Your objective:
Convert every line of the records below into a JSON list of strings, with one string per line and blank lines omitted.

───── Record extracts

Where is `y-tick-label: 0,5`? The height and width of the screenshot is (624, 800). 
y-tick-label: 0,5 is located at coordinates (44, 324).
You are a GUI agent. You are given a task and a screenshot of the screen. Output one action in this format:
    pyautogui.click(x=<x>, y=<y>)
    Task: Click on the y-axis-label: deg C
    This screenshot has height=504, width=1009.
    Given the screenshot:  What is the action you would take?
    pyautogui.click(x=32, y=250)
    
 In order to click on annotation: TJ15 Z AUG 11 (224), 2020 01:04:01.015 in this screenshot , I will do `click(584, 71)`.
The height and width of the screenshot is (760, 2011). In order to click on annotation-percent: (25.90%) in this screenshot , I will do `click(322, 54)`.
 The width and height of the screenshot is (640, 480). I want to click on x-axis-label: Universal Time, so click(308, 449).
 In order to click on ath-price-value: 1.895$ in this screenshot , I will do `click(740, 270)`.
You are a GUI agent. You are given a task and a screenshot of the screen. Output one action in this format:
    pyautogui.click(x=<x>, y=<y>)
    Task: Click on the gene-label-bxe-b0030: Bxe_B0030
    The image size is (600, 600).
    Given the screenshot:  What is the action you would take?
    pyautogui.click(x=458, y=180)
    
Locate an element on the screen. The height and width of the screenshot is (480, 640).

──────────

Task output:
[
  "Where is `y-tick-label: 0,5`? The height and width of the screenshot is (624, 800). ",
  "y-tick-label: 0,5 is located at coordinates (44, 324).",
  "You are a GUI agent. You are given a task and a screenshot of the screen. Output one action in this format:",
  "    pyautogui.click(x=<x>, y=<y>)",
  "    Task: Click on the y-axis-label: deg C",
  "    This screenshot has height=504, width=1009.",
  "    Given the screenshot:  What is the action you would take?",
  "    pyautogui.click(x=32, y=250)",
  " In order to click on annotation: TJ15 Z AUG 11 (224), 2020 01:04:01.015 in this screenshot , I will do `click(584, 71)`.",
  "The height and width of the screenshot is (760, 2011). In order to click on annotation-percent: (25.90%) in this screenshot , I will do `click(322, 54)`.",
  " The width and height of the screenshot is (640, 480). I want to click on x-axis-label: Universal Time, so click(308, 449).",
  " In order to click on ath-price-value: 1.895$ in this screenshot , I will do `click(740, 270)`.",
  "You are a GUI agent. You are given a task and a screenshot of the screen. Output one action in this format:",
  "    pyautogui.click(x=<x>, y=<y>)",
  "    Task: Click on the gene-label-bxe-b0030: Bxe_B0030",
  "    The image size is (600, 600).",
  "    Given the screenshot:  What is the action you would take?",
  "    pyautogui.click(x=458, y=180)",
  "Locate an element on the screen. The height and width of the screenshot is (480, 640)."
]